Happy New Year

Happy New Year! Doesn’t that have a fresh sound to it? After all the crazy messiness of the Christmas holiday, doesn’t it feel good to take a moment and think about the possibilities of a clean start, a fresh new beginning. And oh, we all know about those New Year’s resolutions. This week I checked out some of the research on resolutions: the most common ones probably won’t surprise you: they have to do with health: losing weight, eating better, or quitting smoking. How well do we generally do at keeping them? The results are mixed. But one study found that about 40 per cent of us are still sticking to our New Year’s resolution six months later. So I guess it depends on whether you are a glass-half-full or half-empty person.

Today, in the gospel, we even get a new beginning – a new beginning with the word of God that takes us back to promise of Jesus, the moment when his arrival could be expected and every potential still possible. Like a New Year. At Christmas, we receive that new beginning with the birth of a baby, as simple a symbol of fresh hope and bright starts as humanity can find. If we are lucky, we can bask in that message of hope for the next six months and longer.

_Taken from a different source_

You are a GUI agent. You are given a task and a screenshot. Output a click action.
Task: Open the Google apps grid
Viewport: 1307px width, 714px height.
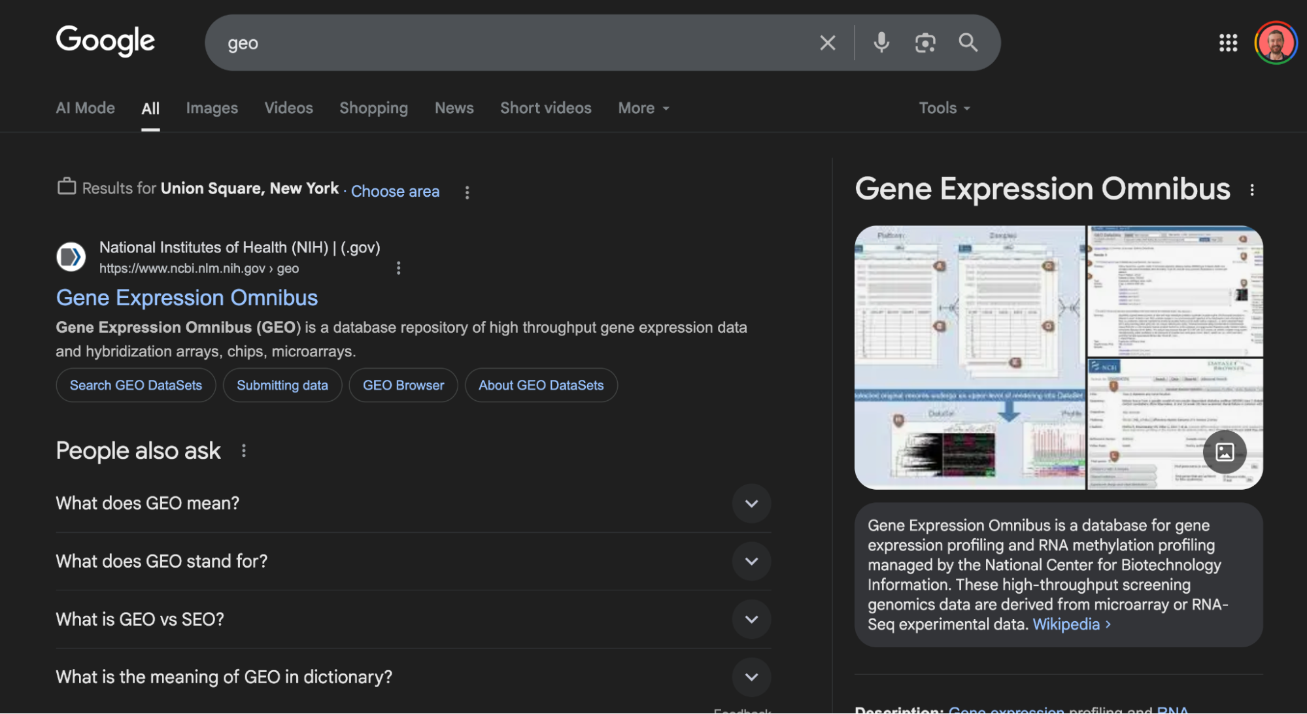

Of course, we know the reality: it doesn’t take long for the harder part of life to seep in. For a negative crack by a spouse to sour our mood, and take us back to old patterns. For the paperwork to pile up at the office, or for co-workers to drive us nuts. For the homework to return and the care-giving to once again make us weary. And then, suddenly, it’s all forgotten, and we are once again thinking of Christmas as that sparkly holiday 12 months away.
But the reality is Christmas can take us only so far. On top of all those presents and family gatherings, we pile so many expectations that we set ourselves up to be disappointed. We push aside those problems, only to have them smack us in the face again on Boxing Day. Christmas is a moment to pause, to reflect. But it is really not a time to rest, to say, “God has come, God’s got things handled.” In fact, Christmas is the beginning of the real work – for Mary and Joseph, who are about to flee to Egypt, for the shepherds and wise men, and for the disciples, who will follow. And mostly, for that baby, who must make the hardest journey of all. Christmas gives us a new beginning to get that work done – a new mission. And if that is what we feel at the turn of the New Year, then we are on the right track.

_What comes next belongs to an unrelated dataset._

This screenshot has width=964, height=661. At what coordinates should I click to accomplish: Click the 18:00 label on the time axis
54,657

So how do we find our way on that path? How do we keep to it – on a Christian New Year’s resolution – to bring ourselves closer to God in mission for others? How do we improve our odds of falling into that 40 per cent and not back into the old way we so hope to change?

Psychologists can offer tips, and sell you a book that offers them. But the bests tips are actually already in the gospel, a message God shares with us freely, written long before the ball was dropping in Times Square.
The first one: Make your resolution about something larger than yourself. Mary and Joseph had this in spades: they weren’t trying just to be good parents – they were responsible for the most special baby born to the world. We have to look for that deeper meaning behind our motivations. The surest way to fail at any goal is to put a selfish reason behind it – we just can’t sustain it in the long run. But maybe you want to be healthier to be a better parent so you can stay active with your kids and have more energy to contribute to the life around you. That’s a worthy goal, an other-centred goal. How much more are we inspired to do something when it is not just about serving ourselves?
The Second Tip: Check in. Christmas isn’t a one-shot deal, and New Year’s doesn’t just happen at midnight on the 31st of December. We can check in with God whenever we like to keep track of our progress. You cannot make a plan to change and then forget about it. You have to be diligent and mindful and take careful, deliberate steps. Our faith is the same – we have to nurture it. We have to cultivate that better and closer relationship with God through prayer, through reflection. That means different things for each of us: perhaps it is the journal entry at the end of the day. Perhaps it is time spent kneeling with folded hands, talking out loud to God. Perhaps it is simply that quiet moment on the bus when you hear that voice in your head reminding you to take stock of the day. I read once that it takes 14 solid days to change a bad habit. But in truth, it takes a lifetime to keep a good one – a lifetime of inner conversations with God, a lifetime of reflecting on our actions and making intentional acts to change for the better.
Tip Three: Dwell in Community. From the day he was born until the cross, Jesus was all about community. In the manger, God began shaping it around him. And as children, we clearly recognize the need for community for those people and friends who care for us and sustain us. As adults, we become more selective about the community we choose and we don’t see so clearly how it invigorates and refreshes us. Perhaps we fail to see the community that would be there if we needed help. Perhaps we fail to be that life-giving community for others. Sometimes, so keen to make it on our own, we forget that no one has ever been truly successful without help. And this applies most definitely to any attempt to make a change: we need to include our friends and family, to enlist their support and love. Certainly it also applies to our faith lives. And Sunday morning service is just one example of that: the life we get from coming here and singing and praying together. But when we are also instruments of community, our faith thrives. And our efforts for positive change thrive with it.

So, in this week of new resolutions, if you have chosen something – big or small – to change about yourself, I hope you feel God walking with you. Make your goal larger than yourself. Check in. Dwell in Community. Guided by the self-help manual that God lays out for us, enjoy the promise of new beginnings. Amen.